## Provided records

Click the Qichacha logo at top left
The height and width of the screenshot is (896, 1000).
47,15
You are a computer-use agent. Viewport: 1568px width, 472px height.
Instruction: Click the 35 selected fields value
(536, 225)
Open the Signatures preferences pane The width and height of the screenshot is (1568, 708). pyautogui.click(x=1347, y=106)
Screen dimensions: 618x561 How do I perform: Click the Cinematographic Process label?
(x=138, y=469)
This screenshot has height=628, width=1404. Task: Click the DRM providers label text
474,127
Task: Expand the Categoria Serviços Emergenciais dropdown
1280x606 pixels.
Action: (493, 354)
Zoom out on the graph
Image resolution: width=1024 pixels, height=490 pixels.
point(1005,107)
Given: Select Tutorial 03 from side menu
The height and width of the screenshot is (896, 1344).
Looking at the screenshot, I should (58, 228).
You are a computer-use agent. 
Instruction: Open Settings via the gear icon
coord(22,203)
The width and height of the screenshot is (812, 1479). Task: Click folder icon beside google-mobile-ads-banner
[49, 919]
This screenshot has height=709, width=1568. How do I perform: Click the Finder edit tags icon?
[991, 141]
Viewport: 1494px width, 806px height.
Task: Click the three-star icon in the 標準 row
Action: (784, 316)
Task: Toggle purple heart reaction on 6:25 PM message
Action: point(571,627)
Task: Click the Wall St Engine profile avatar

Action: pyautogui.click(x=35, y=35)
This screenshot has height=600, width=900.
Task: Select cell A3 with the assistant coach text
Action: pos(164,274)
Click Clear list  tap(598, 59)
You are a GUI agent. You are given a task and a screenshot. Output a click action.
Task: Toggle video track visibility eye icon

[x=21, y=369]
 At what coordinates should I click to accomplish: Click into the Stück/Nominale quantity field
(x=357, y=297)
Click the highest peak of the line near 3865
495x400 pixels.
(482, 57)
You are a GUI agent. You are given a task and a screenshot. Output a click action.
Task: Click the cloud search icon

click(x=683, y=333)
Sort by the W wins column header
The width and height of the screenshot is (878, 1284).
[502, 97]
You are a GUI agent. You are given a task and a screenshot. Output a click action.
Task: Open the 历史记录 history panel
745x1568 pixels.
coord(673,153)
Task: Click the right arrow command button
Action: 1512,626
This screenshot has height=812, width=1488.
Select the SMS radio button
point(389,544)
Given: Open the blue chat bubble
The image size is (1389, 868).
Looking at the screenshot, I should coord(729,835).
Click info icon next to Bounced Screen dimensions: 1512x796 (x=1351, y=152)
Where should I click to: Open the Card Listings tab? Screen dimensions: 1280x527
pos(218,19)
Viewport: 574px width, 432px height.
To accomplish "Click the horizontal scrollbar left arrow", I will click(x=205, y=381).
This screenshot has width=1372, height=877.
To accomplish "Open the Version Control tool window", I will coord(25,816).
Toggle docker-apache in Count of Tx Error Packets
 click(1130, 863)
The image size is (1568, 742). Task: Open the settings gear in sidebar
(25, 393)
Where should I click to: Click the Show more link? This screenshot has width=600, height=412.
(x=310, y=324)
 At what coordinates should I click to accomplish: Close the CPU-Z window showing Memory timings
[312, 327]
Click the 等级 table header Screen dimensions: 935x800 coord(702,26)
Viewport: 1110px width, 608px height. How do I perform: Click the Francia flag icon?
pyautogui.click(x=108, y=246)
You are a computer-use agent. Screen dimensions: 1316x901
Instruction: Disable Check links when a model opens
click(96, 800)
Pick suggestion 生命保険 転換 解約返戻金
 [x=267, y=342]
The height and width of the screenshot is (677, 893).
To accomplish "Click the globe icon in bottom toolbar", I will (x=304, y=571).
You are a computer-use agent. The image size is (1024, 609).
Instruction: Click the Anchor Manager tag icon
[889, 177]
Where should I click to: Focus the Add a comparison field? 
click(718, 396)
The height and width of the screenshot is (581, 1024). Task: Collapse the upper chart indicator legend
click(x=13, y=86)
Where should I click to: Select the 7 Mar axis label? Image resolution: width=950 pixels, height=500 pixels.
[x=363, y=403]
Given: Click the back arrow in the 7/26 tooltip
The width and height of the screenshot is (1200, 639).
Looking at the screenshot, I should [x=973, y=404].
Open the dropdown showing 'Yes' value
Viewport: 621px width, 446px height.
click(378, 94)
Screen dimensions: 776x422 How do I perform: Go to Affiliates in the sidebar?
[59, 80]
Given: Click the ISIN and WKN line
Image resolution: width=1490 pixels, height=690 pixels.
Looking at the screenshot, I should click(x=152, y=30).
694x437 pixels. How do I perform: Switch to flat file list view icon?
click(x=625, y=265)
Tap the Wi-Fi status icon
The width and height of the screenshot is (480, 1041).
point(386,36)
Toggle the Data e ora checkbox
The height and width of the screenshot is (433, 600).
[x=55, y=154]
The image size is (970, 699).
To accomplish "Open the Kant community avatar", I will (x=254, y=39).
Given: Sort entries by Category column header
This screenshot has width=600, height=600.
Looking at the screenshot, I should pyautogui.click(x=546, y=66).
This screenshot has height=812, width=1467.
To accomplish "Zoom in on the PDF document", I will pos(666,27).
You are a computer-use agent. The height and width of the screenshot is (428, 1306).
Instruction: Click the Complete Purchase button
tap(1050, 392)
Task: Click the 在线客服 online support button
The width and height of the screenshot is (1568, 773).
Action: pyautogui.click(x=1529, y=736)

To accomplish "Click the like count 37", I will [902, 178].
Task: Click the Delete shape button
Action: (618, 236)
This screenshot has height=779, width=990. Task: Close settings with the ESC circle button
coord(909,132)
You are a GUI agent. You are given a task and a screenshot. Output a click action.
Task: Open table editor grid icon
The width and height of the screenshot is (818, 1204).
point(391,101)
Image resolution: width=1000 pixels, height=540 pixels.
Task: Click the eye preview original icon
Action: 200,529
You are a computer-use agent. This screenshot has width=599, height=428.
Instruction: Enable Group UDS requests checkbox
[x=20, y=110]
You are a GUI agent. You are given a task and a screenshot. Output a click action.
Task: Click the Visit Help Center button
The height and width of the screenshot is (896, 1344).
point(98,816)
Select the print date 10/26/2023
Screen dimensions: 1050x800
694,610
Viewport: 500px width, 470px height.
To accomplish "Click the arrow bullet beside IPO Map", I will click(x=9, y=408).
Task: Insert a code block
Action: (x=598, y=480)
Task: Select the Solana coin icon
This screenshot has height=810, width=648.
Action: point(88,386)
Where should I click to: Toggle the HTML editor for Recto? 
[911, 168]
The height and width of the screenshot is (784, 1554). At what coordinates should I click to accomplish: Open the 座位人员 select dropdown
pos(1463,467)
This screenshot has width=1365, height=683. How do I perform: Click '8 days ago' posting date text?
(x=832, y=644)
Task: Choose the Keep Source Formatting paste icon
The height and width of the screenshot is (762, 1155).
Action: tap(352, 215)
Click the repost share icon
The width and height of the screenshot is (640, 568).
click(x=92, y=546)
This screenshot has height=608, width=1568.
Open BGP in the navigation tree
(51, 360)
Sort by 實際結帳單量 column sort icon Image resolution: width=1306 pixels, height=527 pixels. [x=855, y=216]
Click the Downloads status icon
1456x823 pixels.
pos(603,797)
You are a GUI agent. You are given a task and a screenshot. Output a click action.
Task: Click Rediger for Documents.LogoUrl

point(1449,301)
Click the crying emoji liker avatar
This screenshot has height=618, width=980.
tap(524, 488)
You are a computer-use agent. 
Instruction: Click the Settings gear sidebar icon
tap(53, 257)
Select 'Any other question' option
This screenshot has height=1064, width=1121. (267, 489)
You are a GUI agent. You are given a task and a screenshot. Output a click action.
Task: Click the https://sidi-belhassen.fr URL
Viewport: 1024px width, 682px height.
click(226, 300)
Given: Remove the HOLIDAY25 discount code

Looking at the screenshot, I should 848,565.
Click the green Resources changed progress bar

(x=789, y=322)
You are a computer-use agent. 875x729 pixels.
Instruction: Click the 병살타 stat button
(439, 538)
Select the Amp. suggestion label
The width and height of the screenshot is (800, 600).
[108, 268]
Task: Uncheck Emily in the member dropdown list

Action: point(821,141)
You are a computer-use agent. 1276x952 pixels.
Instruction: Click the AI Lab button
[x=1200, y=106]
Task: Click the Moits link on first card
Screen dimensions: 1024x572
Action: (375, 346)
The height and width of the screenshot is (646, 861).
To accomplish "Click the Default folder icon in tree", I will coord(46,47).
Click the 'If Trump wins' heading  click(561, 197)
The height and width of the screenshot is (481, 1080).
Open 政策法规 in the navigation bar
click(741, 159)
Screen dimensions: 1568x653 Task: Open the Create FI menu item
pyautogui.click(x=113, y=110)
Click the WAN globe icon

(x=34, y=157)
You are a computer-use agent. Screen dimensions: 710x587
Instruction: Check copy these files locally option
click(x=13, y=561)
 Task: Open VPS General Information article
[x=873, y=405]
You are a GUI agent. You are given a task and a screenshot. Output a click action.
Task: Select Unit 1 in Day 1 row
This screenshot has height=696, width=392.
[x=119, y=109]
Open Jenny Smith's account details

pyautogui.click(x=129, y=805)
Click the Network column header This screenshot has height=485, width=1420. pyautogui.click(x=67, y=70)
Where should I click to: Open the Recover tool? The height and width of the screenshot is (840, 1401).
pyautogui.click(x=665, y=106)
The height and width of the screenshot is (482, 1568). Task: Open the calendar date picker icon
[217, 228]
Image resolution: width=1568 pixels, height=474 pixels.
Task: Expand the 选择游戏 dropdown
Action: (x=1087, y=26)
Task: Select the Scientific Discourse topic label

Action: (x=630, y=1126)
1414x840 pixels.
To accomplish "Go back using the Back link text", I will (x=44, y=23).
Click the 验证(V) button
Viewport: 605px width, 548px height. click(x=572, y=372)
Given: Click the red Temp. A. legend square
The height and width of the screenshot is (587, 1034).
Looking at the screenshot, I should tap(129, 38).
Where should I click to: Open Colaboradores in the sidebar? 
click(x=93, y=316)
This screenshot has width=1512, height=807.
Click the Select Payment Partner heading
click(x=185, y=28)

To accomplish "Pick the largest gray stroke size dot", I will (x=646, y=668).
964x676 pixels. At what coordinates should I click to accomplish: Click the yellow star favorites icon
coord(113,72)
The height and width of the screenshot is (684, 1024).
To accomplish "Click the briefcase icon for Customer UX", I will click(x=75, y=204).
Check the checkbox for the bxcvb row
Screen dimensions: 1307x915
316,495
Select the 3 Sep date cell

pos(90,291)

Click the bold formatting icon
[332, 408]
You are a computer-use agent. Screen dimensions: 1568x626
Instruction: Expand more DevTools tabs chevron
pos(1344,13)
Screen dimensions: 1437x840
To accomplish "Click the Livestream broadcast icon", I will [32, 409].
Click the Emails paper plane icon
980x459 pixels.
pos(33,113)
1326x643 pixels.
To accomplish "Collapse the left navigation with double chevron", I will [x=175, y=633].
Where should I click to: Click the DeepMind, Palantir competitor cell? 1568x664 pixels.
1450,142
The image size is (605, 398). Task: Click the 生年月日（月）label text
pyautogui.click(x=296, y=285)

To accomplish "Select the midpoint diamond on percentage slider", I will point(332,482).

## Requirements
Copy the lines above, from the first one up to and including the line with "Action: point(571,627)", reproducing each one word for word.

## Finished task
Click the Qichacha logo at top left
The height and width of the screenshot is (896, 1000).
47,15
You are a computer-use agent. Viewport: 1568px width, 472px height.
Instruction: Click the 35 selected fields value
(536, 225)
Open the Signatures preferences pane The width and height of the screenshot is (1568, 708). pyautogui.click(x=1347, y=106)
Screen dimensions: 618x561 How do I perform: Click the Cinematographic Process label?
(x=138, y=469)
This screenshot has height=628, width=1404. Task: Click the DRM providers label text
474,127
Task: Expand the Categoria Serviços Emergenciais dropdown
1280x606 pixels.
Action: (493, 354)
Zoom out on the graph
Image resolution: width=1024 pixels, height=490 pixels.
point(1005,107)
Given: Select Tutorial 03 from side menu
The height and width of the screenshot is (896, 1344).
Looking at the screenshot, I should (58, 228).
You are a computer-use agent. 
Instruction: Open Settings via the gear icon
coord(22,203)
The width and height of the screenshot is (812, 1479). Task: Click folder icon beside google-mobile-ads-banner
[49, 919]
This screenshot has height=709, width=1568. How do I perform: Click the Finder edit tags icon?
[991, 141]
Viewport: 1494px width, 806px height.
Task: Click the three-star icon in the 標準 row
Action: (784, 316)
Task: Toggle purple heart reaction on 6:25 PM message
Action: point(571,627)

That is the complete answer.